13 août 2017

Guerre des sexes

The Divide
Alan Ayckbourn | Annabel Bolton
DR

Dans cette dystopie orwellienne, Alan Ayckbourn a imaginé un monde post-apocalyptique dans lequel un fossé culturel et géographique sépare désormais les hommes et les femmes : un virus a dévasté la population mâle, obligeant à minimiser leurs interactions avec l’autre sexe, normalisant l’homosexualité et l’insémination artificielle. Le dramaturge britannique a délaissé ici son écriture habituelle, davantage portée sur la comédie sociale telle qu’on l’avait notamment vue mise à l’écran par Alain Resnais. Ici, on est en plein dans une fiction d’anticipation à l’ancienne, façon Margaret Atwood. De ce projet ambitieux, d’une durée de six heures, dont la première mondiale a lieu au festival d’Edimbourg, on ne retiendra malheureusement pas grand-chose : ni la mise en scène d’Anabel Bolton, du Old Vic, efficace mais très conventionnelle ; ni le texte, trop démonstratif (on sent qu’Ayckbourn a tenté une expérimentation sur laquelle il a peu de recul littéraire) ; et surtout le fond, finalement assez creux, qui ne fait qu’effleurer son sujet dans une démonstration par l’absurde loin d’être convaincante.
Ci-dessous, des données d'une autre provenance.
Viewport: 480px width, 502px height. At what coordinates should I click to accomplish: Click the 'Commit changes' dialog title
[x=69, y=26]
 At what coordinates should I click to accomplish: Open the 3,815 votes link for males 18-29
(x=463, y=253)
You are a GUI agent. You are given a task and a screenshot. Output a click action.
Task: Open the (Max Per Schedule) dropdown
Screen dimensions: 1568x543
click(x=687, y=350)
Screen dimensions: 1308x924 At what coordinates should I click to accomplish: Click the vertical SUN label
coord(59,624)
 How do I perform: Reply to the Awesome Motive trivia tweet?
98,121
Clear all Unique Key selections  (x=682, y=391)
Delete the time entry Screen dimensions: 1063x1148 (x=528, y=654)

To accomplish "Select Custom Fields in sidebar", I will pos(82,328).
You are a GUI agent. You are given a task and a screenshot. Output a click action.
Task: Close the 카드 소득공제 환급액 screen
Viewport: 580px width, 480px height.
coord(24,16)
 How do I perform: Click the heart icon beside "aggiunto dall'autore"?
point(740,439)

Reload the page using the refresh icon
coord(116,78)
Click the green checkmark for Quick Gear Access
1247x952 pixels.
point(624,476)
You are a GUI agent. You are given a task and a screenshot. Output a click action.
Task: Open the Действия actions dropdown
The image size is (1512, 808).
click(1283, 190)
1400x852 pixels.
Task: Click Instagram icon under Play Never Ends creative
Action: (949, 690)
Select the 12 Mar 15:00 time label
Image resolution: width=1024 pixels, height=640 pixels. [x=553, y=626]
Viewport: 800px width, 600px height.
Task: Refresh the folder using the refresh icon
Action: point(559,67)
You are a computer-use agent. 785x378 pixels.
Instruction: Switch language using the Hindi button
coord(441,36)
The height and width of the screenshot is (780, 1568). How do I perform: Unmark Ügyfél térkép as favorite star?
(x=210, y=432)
A plus de 80 ans et autant de pièces, Ayckbourn aurait dû laisser la science-fiction à ceux qui savent l’écrire.

Mathias Daval

Mathias Daval

Journaliste depuis 2001, lauréat de la bourse du CNT en 2014, cofondateur de I/O et éditeur pour le Theatre Times, membre de la Fédération des critiques de la presse française. Il est également game designer et chargé de cours en master de journalisme culturel à l'université de Paris 3 Sorbonne-Nouvelle depuis 2020.